→ **Your instructions**:
Lines in the listing below that include the word "header" need to be copied.

→ **Extracted data**:
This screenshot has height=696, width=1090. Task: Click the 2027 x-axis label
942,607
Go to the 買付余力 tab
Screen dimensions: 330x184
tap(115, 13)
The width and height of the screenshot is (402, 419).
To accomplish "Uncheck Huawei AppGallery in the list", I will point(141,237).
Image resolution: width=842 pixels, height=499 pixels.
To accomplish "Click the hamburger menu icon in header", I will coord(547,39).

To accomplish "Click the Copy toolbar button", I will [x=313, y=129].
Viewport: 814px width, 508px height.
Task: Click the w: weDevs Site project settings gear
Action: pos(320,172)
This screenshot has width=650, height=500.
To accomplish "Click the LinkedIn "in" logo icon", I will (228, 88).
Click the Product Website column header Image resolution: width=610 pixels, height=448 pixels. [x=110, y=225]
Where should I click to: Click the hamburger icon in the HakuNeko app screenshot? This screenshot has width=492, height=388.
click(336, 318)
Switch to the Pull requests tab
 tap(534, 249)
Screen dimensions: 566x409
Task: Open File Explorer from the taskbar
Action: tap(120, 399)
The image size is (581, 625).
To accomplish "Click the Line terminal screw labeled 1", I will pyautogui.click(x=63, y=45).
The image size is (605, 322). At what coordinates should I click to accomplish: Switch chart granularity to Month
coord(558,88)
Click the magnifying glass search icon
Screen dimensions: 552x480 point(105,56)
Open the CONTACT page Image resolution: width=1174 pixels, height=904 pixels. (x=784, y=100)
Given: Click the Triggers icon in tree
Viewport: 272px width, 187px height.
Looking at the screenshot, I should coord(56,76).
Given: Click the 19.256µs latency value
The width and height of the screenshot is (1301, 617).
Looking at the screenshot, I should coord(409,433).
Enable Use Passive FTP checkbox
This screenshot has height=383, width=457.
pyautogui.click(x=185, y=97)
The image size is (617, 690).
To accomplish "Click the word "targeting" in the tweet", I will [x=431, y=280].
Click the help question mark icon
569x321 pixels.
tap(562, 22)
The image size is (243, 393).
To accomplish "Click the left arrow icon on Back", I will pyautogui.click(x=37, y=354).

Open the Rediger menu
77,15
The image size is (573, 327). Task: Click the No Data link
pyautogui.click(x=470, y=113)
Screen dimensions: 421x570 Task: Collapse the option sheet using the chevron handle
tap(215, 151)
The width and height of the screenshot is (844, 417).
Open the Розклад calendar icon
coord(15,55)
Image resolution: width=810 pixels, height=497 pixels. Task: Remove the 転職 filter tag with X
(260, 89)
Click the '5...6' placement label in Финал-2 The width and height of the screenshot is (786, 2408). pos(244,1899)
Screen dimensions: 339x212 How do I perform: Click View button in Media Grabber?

→ **Output**:
To accomplish "Click the hamburger menu icon in header", I will coord(547,39).
Click the Product Website column header Image resolution: width=610 pixels, height=448 pixels. [x=110, y=225]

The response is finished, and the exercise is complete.